Formerly known as Munhall Yard, this location on the former PRR Mon Line (short for Monongahela, the River the line follows) was an important interchange with Union Railroad, operated by United States Steel (USS). The Union Railroad at one time served several major steel making facilities in the Pittsburgh area and remains integral to the Irvin Works, Edgar Thompson Works, Clairton Coke production facility hauling raw materials and finished product to the mills and interchanges. To the southeast of this location the Mon line Connects with the Port Perry Branch, crossing the Monongahela River and eventually connecting to the Mainline near Pitcarin.

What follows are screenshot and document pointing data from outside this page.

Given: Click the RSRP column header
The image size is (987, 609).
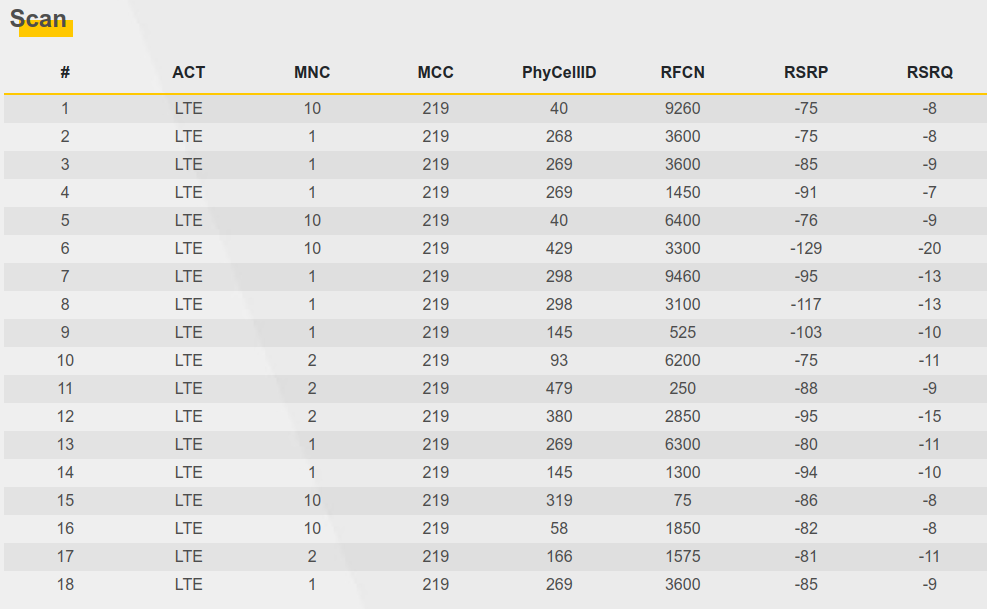Looking at the screenshot, I should (806, 72).
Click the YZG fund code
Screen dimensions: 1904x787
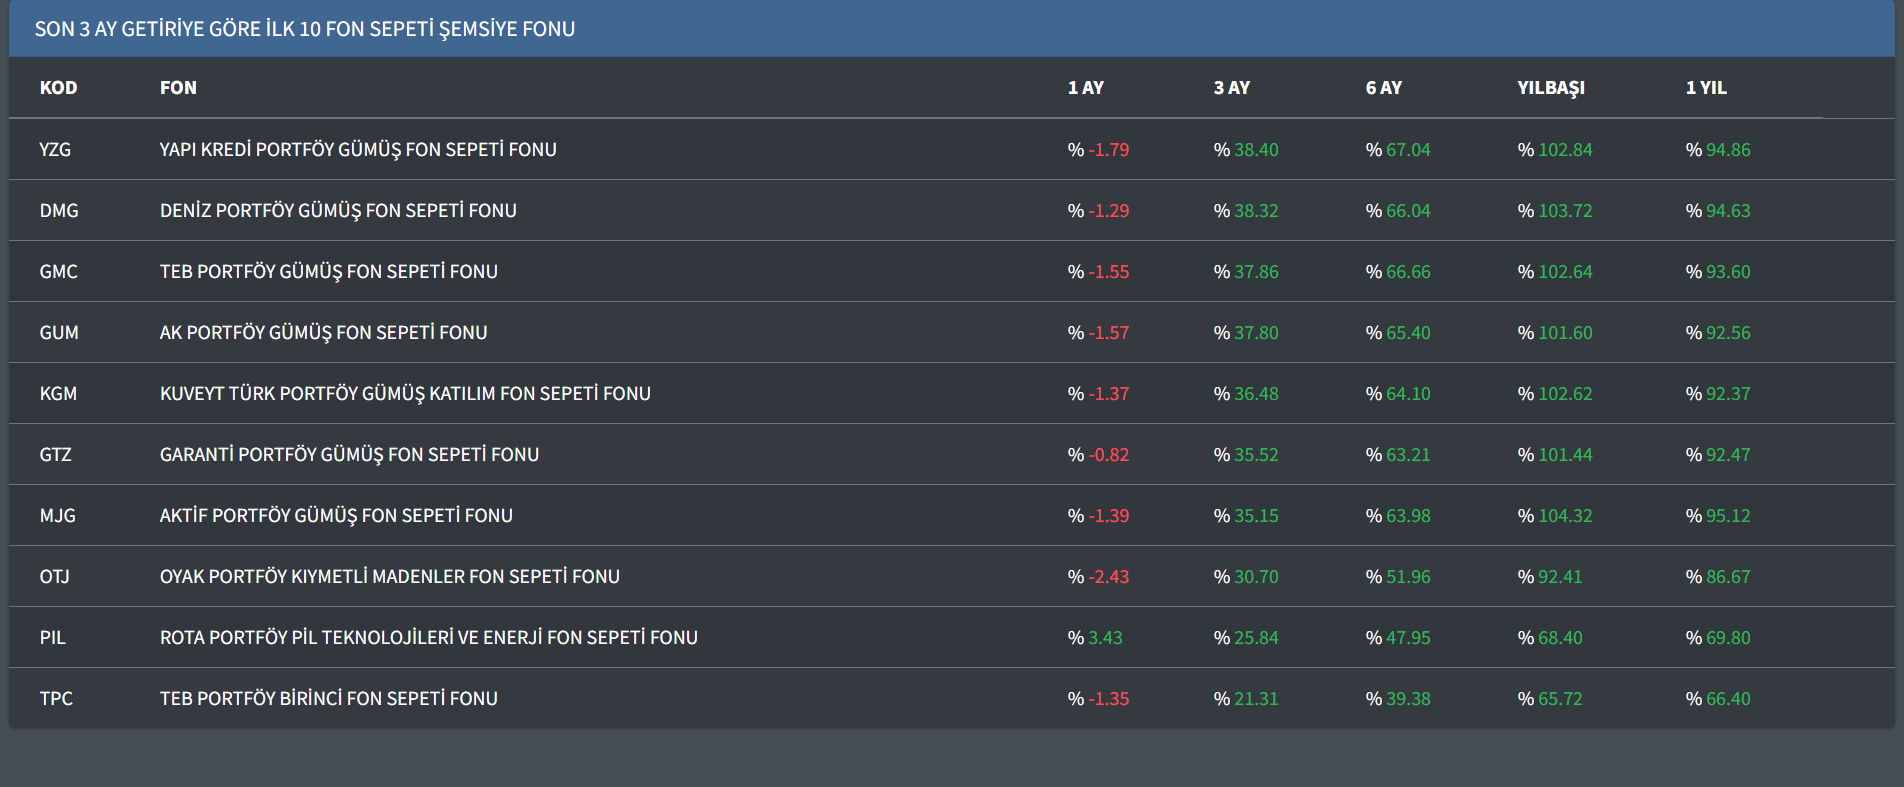(55, 150)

From that junction the Mon continues south to connect with famed Monongahela Railroad in West Brownsville PA. In the background, across the river is the last remaining integrated mill in Pittsburgh, the Edgar Thompson Works of United States Steel, still a major customer of the railroads.
Photographs & History
Not far off the beaten path of the PRR, in the steel producing areas around Pittsburgh along the Monongahela River Valley, was a small industrial railroad that was incorporated in 1889 to build and service the McKeesport - Port Perry line that was held under capitol stock by the National Tube Works of New Jersey. The railroad was a terminal company who's primary role was to support operations of its owner's mill and make outside connections to the B&O, Pittsburgh and Lake Erie, Union Railroad, Bessemer and Lake Erie and PRR. Transferred to US steel in 1942 and later, outside contractor Transtar Inc, the company became part of the larger Union Railroad conglomerate that still serves predecessor Camp Hill Corporation making pipe with materials supplied from the US Steel Irvin and Gary works for both the water and gas industry. In addition the Union Railroad still serves the region's remaining coke production facilities in Clairton, the sprawling Edgar Thompson Works in Braddock, and finishing mills in Irvin with interchange to all major class one railroads in the region.While the Union Railroad has consolidated maintenance facilities to the Monroeville area shop complex, the original 1906 McKeesport Connecting RR shop and roundhouse still stand in the company's namesake town, open to the elements and quietly rusting away, another relic of steam era architecture that could be lost in time.